I was reminded in a recent blog post by my son (read it here) that for students, college is about friendships. Professors want students to think high-minded thoughts, to probe the depths of intellectual inquiry, to increase in knowledge. Campus ministers want students to deepen their faith and their commitments to Christ and the Church. Parents want students to make good grades, gain a marketable set of skills, and get a job after they graduate. All good things, but students mostly want friends, at least at first. After they find good friends, then maybe they’ll want some of that other stuff too, especially if their friends want it. This means that for most students, friends can make or break the college experience. With this in mind, here are a few thoughts on college friendships for each of the players involved:
Parents – Talk to your students about finding the right friends. Consider Greek Life carefully and prayerfully, knowing that the choice to pledge could be the most significant decision your son or daughter makes. Think not just about the academic programs and job prospects that a university provides, but think about its campus culture as well. Get to know your student’s friends. Have them over, feed them, help do their laundry. You can learn volumes about your student’s college experience from his/her friends.
Professors – Your students care more about their friends than they do you or your class. They’re probably taking your class because a friend told them it was good. They’ll skip your class to spend time with a friend in a crisis, and they’ll be confused to learn this isn’t an excused absence. They will skip studying for a late night pizza, coffee, or Sonic run. Nothing you say in class will change this. Students who don’t find good friends tend to transfer to another school. And you were probably the same way when you were a student.

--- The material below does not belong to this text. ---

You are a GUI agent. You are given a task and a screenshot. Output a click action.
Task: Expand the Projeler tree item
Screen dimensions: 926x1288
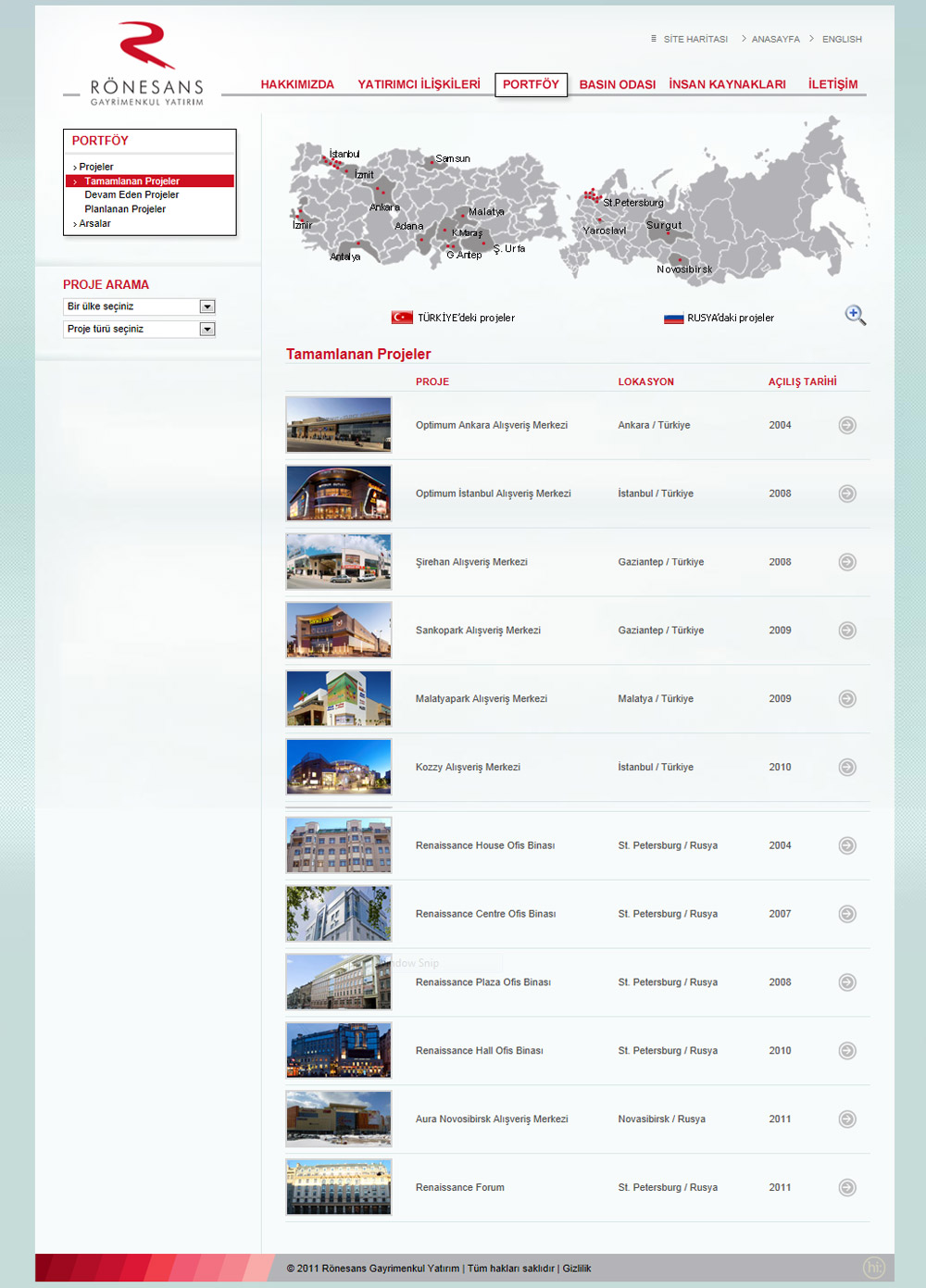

Campus Minister – Your events, programs, and activities should capitalize on students’ perceived need for friends. This isn’t pandering, it’s understanding and adapting to a culture, as you would in a missions setting with an unreached people group. Students will follow their friends to a party or to church, to a summer camp job or a summer missions experience, to a campus lecture or a campus ministry. To call this a “herd mentality” is to degrade this stage in a student’s life.
Students – If you leave home for school, and even if you commute to a campus near your home, your life is uprooted, upended, and upheaval is the result. You need friends, good friends, and quickly. Go out and find them, don’t wait for them to come to you. This will sometimes be uncomfortable and occasionally awkward, especially if you tend toward the shy side. Embrace the awkward – all new students feel it, and most older students too. Friend groups morph from semester to semester, so everyone is always making new friends. And most importantly, find the RIGHT friends who share your faith and your values, who want truly good things for you, who will challenge you, confront you, disagree with you, sharpen you, hold you accountable, and keep you from thinking that college is all about you.